Enquanto na rede suplementar (planos de saúde) cerca de 75% das pacientes conseguem a reconstrução, no setor público a realidade é invertida. “Estamos falando de mulheres, muitas com menos de 50 anos, que têm suas vidas conjugais e profissionais impactadas pela não realização de um procedimento que é um direito assegurado”, afirma o Dr. Guilherme Novita, presidente da SBM.
Barreiras Financeiras e Operacionais
A SBM identifica que o principal entrave para a universalização do acesso não é a falta de norma legal, mas a insuficiência do repasse financeiro.

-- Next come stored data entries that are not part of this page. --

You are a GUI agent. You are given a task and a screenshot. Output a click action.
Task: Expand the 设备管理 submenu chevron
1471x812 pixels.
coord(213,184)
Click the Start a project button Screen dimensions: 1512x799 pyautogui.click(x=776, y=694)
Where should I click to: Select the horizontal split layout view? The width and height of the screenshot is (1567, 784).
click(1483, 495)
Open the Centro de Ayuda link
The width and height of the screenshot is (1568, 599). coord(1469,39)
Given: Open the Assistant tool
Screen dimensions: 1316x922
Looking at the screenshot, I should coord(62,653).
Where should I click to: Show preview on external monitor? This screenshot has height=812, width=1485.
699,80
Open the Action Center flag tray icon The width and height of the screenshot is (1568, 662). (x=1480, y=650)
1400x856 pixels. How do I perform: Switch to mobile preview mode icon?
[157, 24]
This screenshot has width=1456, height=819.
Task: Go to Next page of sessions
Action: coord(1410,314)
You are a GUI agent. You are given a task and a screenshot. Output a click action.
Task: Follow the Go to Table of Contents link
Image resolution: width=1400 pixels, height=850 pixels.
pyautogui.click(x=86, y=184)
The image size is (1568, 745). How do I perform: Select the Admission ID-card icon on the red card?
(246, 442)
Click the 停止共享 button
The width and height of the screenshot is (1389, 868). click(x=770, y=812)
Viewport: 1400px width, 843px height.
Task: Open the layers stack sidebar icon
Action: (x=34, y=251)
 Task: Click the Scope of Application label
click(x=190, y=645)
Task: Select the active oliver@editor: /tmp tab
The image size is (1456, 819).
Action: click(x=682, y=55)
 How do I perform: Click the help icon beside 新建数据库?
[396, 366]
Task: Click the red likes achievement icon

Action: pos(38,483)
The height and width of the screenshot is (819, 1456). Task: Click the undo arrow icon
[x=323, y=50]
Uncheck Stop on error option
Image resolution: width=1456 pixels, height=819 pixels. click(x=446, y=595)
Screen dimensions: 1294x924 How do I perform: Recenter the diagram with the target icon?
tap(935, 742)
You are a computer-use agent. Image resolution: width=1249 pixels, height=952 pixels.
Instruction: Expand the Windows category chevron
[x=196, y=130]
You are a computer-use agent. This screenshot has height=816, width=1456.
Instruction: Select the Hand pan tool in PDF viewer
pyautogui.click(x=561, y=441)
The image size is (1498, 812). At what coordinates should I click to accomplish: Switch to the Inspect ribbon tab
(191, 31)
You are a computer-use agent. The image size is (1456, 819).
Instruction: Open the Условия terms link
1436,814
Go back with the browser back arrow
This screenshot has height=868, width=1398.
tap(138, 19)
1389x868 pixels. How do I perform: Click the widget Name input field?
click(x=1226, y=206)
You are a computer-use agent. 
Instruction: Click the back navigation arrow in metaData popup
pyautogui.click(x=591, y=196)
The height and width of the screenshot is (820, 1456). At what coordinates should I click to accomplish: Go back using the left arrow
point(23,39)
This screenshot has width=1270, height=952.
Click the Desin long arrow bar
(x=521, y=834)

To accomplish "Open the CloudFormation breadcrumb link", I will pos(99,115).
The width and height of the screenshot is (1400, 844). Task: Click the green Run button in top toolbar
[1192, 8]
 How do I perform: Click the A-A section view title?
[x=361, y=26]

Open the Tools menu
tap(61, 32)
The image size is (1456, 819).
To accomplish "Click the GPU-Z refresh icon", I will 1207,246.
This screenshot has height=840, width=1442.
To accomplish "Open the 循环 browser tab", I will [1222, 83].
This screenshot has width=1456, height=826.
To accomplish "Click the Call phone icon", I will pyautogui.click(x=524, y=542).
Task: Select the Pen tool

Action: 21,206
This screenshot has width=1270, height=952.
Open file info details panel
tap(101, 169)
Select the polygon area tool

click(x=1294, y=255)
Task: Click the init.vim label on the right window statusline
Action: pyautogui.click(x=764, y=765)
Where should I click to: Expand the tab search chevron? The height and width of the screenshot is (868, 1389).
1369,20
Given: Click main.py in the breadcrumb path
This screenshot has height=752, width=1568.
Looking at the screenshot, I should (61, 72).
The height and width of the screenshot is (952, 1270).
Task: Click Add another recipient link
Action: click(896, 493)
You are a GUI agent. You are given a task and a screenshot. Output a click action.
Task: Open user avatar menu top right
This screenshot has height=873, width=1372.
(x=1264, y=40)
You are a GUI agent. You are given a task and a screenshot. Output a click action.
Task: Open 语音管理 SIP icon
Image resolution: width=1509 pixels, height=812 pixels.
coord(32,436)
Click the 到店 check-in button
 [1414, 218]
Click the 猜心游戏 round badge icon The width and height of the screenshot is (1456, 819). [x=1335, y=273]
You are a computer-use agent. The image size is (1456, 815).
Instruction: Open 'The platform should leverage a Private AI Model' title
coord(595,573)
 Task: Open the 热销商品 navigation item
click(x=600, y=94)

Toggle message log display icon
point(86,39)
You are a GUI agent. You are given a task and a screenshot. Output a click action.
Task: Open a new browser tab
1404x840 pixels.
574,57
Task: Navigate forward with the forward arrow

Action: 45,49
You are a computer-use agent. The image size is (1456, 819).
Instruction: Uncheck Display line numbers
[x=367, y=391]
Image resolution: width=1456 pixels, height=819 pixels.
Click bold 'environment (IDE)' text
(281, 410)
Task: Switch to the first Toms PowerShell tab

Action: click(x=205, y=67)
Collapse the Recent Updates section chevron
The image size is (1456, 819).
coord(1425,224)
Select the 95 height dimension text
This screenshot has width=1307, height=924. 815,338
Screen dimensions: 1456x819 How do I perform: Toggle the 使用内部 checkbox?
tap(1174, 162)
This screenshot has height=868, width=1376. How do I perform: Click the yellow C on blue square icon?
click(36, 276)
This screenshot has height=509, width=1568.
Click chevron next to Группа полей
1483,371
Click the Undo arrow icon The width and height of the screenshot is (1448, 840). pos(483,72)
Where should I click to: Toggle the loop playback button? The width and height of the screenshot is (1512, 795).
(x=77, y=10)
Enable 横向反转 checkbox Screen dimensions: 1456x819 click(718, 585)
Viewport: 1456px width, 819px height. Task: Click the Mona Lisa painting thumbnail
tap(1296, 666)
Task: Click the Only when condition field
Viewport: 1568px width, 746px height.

Atualmente, o SUS paga em média R$ 500 por uma reconstrução, valor que não cobre sequer o custo de uma prótese, que raramente é encontrada por menos de R$ 1.000 no mercado.
Como consequência direta:
- A maioria dos hospitais públicos não realiza o procedimento por incapacidade de absorver o prejuízo financeiro.
- Formam-se extensas filas de reconstrução tardia, que geram custos maiores ao sistema devido a novas internações e levam muitas pacientes à desistência.
Evolução Legislativa: A Lei nº 15.171/2025
A SBM destaca a importância da Lei nº 15.171/2025, em vigor desde o ano passado, que ampliou o escopo da legislação anterior (Lei nº 9.797/1999). O novo dispositivo garante a reconstrução não apenas em casos de câncer, mas também para:
- Malformações e mamas tuberosas.
- Grandes assimetrias e gigantismo.
- Simetrização da mama contralateral, etapa crucial para o equilíbrio estético e funcional.
O Posicionamento da SBM
A Sociedade Brasileira de Mastologia defende que a reconstrução mamária deve ser compreendida como etapa indissociável do tratamento oncológico, e não como um procedimento eletivo ou estético.
A entidade urge por um aprimoramento urgente nas políticas públicas e no reajuste da tabela de procedimentos para que a Lei seja cumprida de forma imediata na rede pública. “Nossa perspectiva é curar não apenas o câncer, mas a pessoa que passa pela doença”, conclui Novita.